So that the copy stays text only, transcribe the data below exactly and exclude the images.

(Extracted records)
_____

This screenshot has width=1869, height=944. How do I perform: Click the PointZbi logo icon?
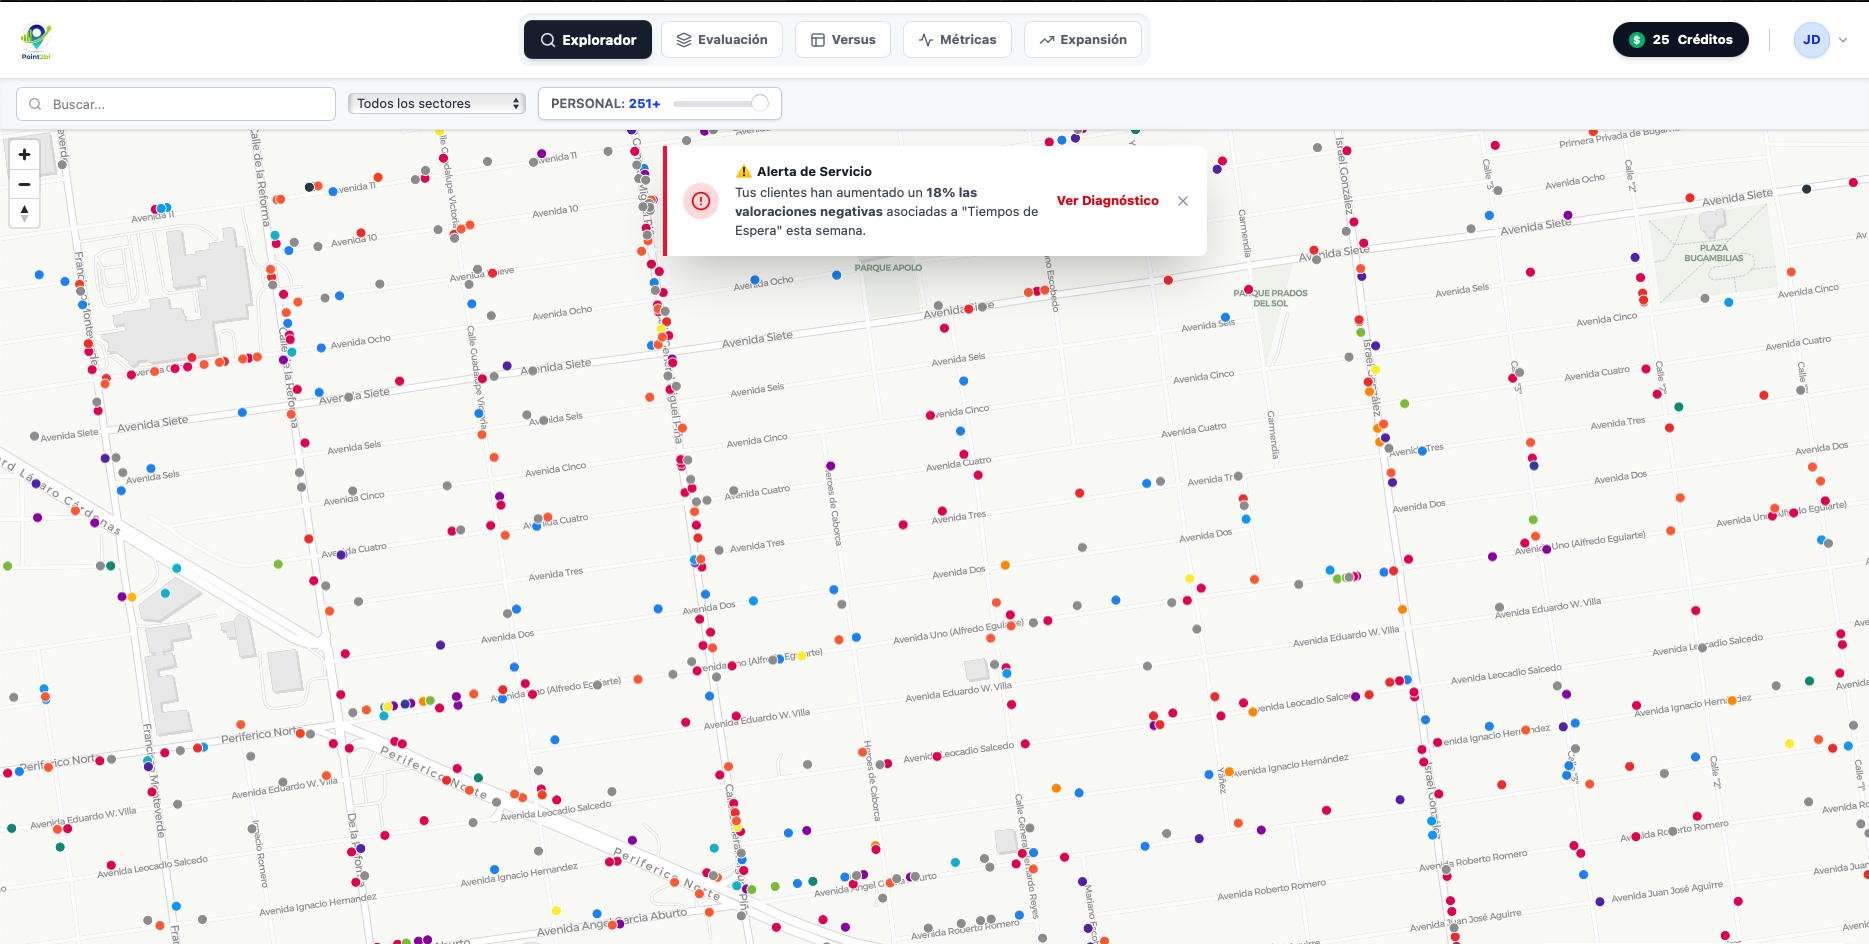(x=36, y=40)
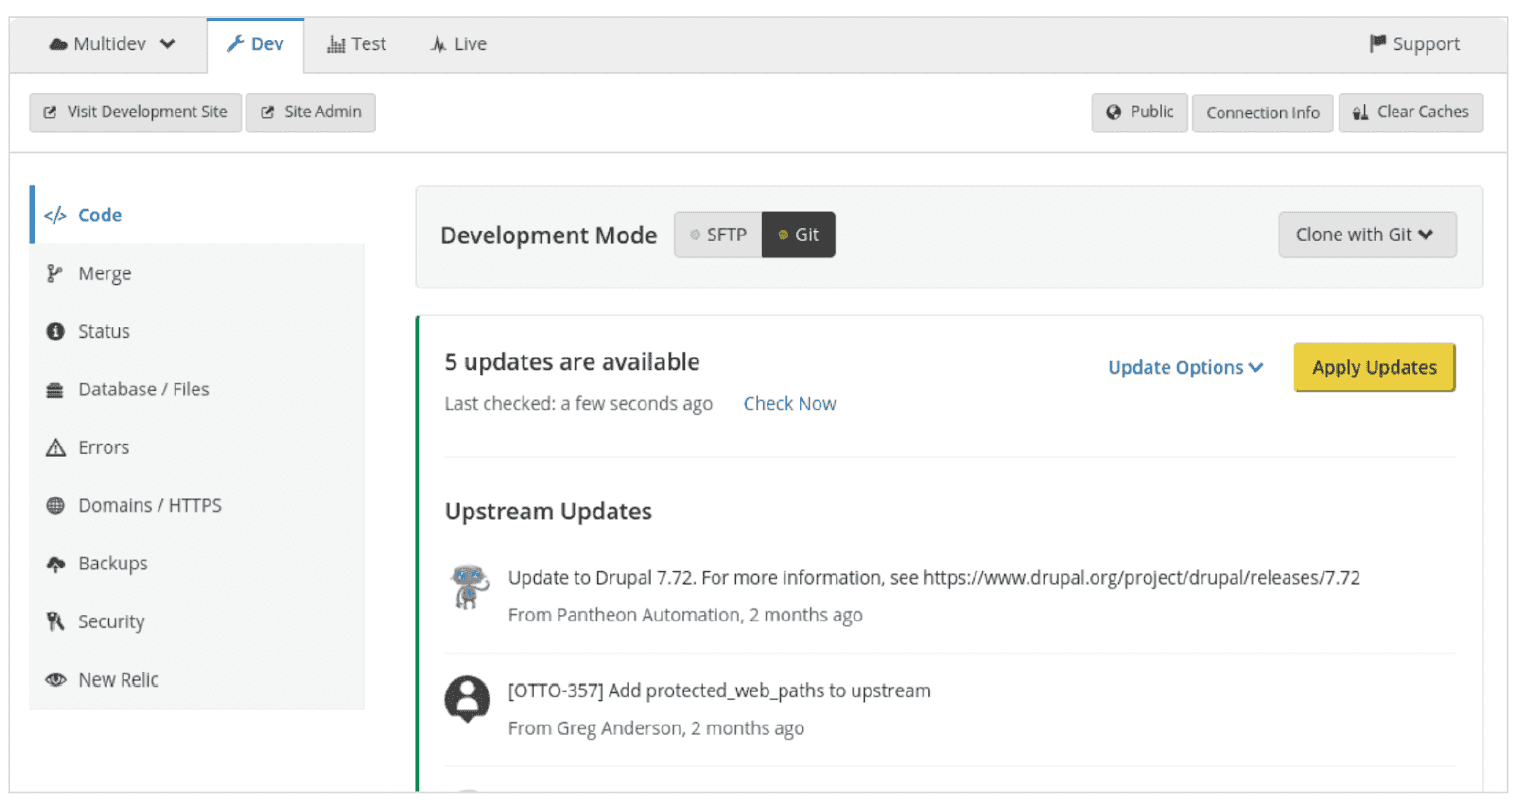Click the Check Now link
This screenshot has height=808, width=1522.
tap(790, 403)
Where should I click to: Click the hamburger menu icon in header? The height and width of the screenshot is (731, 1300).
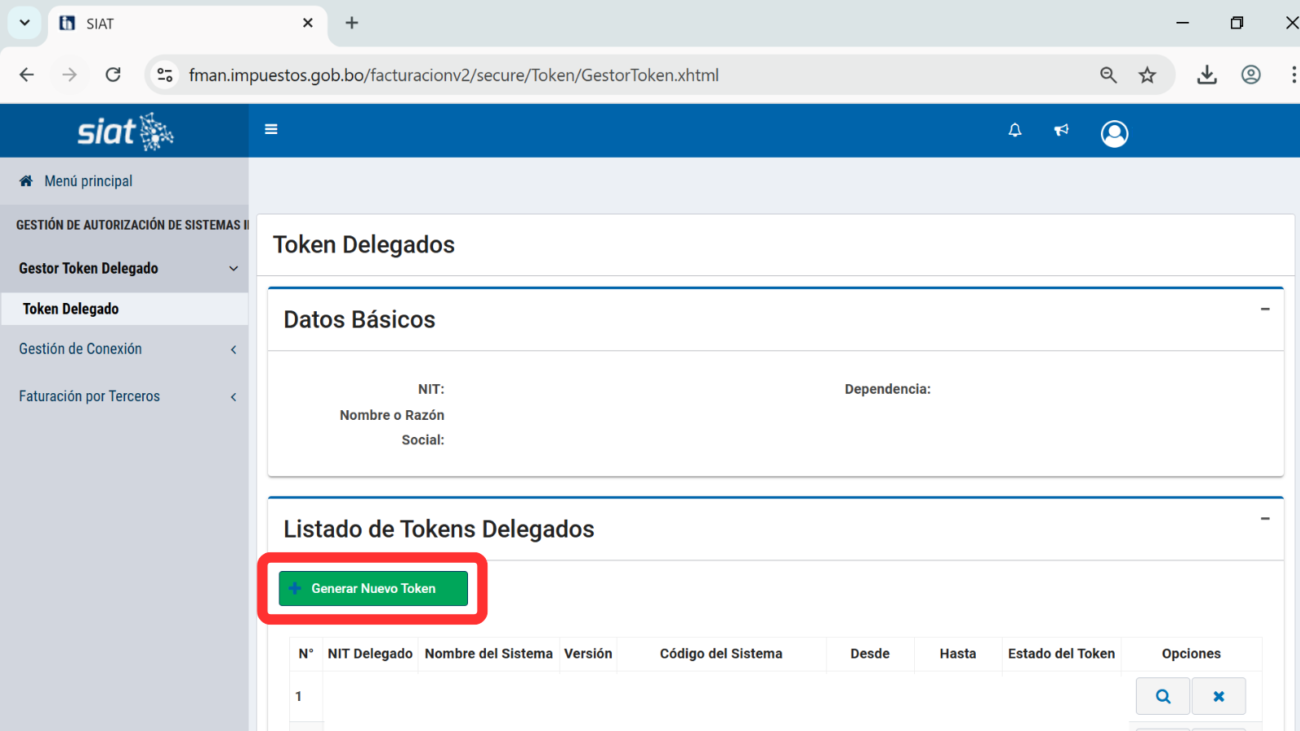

_____

* _Response below_:
This screenshot has width=1869, height=944. How do I perform: Click the PointZbi logo icon?
(x=36, y=40)
Click the Check Now link
This screenshot has height=808, width=1522.
tap(790, 403)
Where should I click to: Click the hamburger menu icon in header? The height and width of the screenshot is (731, 1300).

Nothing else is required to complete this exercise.